Gamers wouldn't have next generation cards as well. Because there are another group of "customers" who are willing to purchase GPUs directly in boxes, pallets and shipping containers.

I was really thrilled and was ready to replace my GPU sooner than usual. Now, I'm just feeling dispirited and annoyed by all those reviews of cards that aren't available on the market anyway. Much like you've written, I'm not really sure I won't bear a grudge, illogical as it may seem.

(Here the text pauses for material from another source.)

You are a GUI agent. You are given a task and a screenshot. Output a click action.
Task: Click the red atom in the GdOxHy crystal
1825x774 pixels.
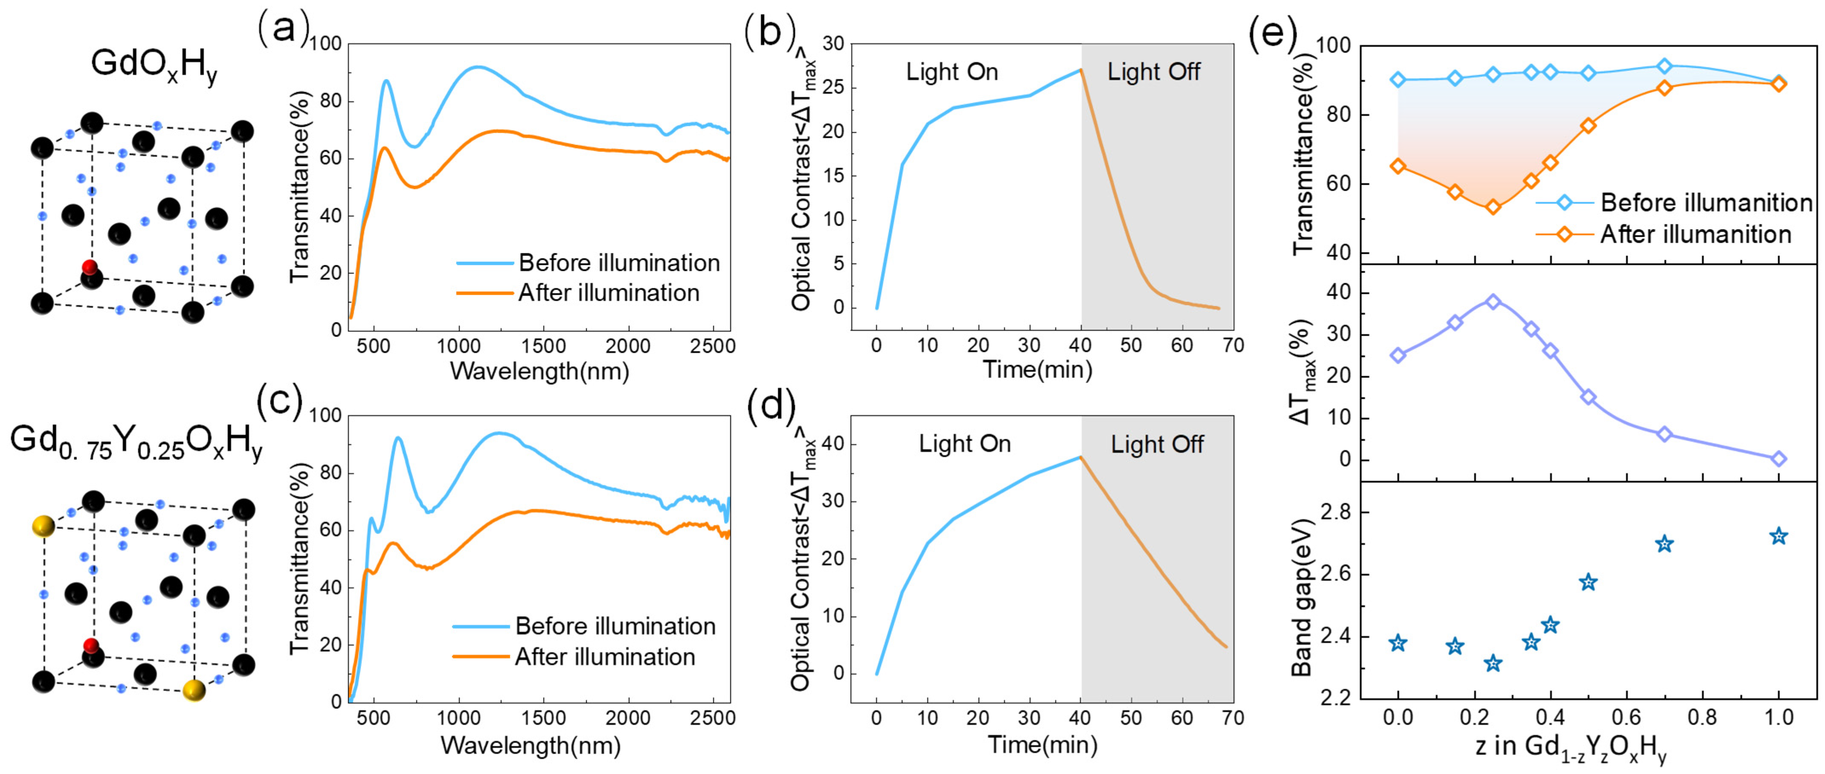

The manufacturers, on the other hand, might be loosing on their gaming clientele. But why should they really care? As long as all their factory output turns into profit... They could even drop all the unnecessary circuits and just turn all those wavers into dedicated mining hardware and nothing else.

Just to spin that thought even further... on the loosing side won't be just the gamers, but the game industry, too, after a while. It is like that already for the PS5... why should anyone spend money on games for a console that he can't buy? Maybe we'll see dedicated gaming GPUs sold by Valve someday.

While mining is rampant in combination with global semiconductor shortage, possibility for average gamer to get decent video card for adequate price is a pipe dream. Seems so far only possible option is GPU without mining support like AMD and Intel iGPU-s. Game development wouldn't die for sure. However development of new games with advanced 3D graphic features will stagnate for a while. Keep your existing GPUs while they last and hope for better.